*** Opening of Task material ***

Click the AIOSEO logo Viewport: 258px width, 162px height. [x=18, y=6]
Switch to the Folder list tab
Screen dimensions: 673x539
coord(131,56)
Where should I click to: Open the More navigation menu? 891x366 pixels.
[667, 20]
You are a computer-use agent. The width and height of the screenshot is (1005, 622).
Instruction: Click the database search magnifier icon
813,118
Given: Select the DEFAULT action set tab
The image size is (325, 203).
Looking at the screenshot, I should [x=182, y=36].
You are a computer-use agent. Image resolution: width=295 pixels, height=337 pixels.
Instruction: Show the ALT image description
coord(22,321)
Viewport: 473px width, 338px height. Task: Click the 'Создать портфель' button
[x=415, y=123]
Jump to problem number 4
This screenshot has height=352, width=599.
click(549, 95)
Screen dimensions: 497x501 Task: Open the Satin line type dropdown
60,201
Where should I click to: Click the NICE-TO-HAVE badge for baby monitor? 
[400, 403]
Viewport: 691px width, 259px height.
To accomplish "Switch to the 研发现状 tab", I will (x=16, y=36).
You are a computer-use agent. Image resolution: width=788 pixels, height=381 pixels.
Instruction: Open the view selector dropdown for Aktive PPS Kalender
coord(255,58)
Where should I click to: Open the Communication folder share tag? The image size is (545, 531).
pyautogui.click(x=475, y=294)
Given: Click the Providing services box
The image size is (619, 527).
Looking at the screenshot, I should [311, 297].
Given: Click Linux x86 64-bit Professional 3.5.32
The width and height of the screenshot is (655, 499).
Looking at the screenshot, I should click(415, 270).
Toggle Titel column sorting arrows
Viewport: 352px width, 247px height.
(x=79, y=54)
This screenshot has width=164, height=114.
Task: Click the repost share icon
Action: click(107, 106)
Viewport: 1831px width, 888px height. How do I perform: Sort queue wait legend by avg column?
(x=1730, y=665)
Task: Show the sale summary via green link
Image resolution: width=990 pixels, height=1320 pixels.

*** Close of Task material ***

# What to produce:
Search the records for the string "Given" and report each line that has it.

# Expected answer:
Given: Select the DEFAULT action set tab
Given: Click the Providing services box
Given: Click Linux x86 64-bit Professional 3.5.32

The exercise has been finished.